大震災とは、その「他人の脳」が破壊されたことなのだろう。今度は、被災から立ちあがる人々の「脳」で、新しい生活基盤を回復しなければならない・・・あるいは、もう見えなくなっている「祖先」も、そうやって生きて、被災前のインフラを作り上げてきたと考えるべきであろう。それは、「復元」ではなかった筈である。

もし、今回の復興の姿が「復元」に終わったら、それは現在の被災者の「酔生夢死」を歴史に刻むだけだろう。新たな被災に、悲劇に過去を想起するのではなく、次の新たな生活への起爆剤になるような歴史を刻む・・・私は、そんな歴史を担った東北の人々の幸せを思う。また、其処に関われる若い人々の幸せを思う・・・少なからず、戦後の復興が一段落した折に成人し、高度経済成長の中で、己の役割を与えられた、己の幸せを思うものである。

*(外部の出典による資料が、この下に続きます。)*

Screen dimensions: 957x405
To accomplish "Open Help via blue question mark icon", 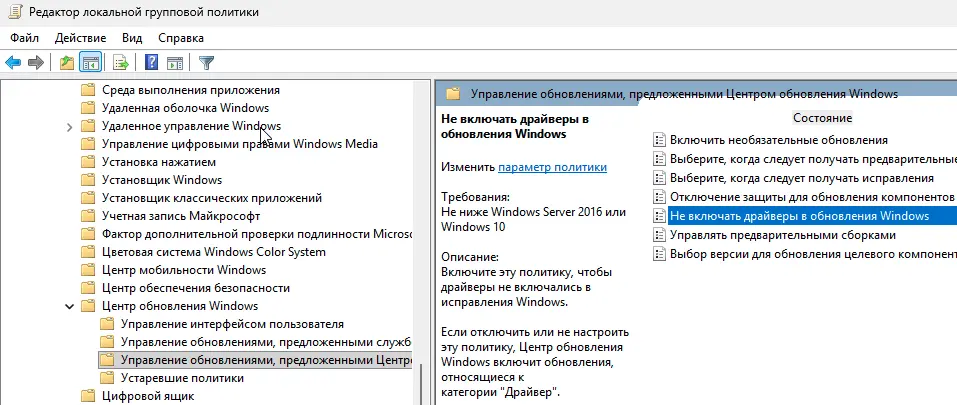I will (x=152, y=63).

先日、二人の若い学研と一人のボランティア・マネージャーと、東北に駆け付けた若いオーディエンス(数十名)とのシンポジュームがNHKで放映された・・・DVDに収録したので、再視聴する時間を探っているのだが・・・今回の大震災を「チャンス」と捉えれて欲しい・・・との、三人三様の言葉が印象的だった。都会に憧れ、都会で悲劇を待つのが幸せか、あるいは、東日本に永遠の繁栄を期待できる「住処」を考え続けるのが幸せか・・・次の大津波を交わすことができたら、あるいは、打ち勝つことができたら・・・其処に、現・被災者が生きている・・・私は、そんな風景を未来に想起する。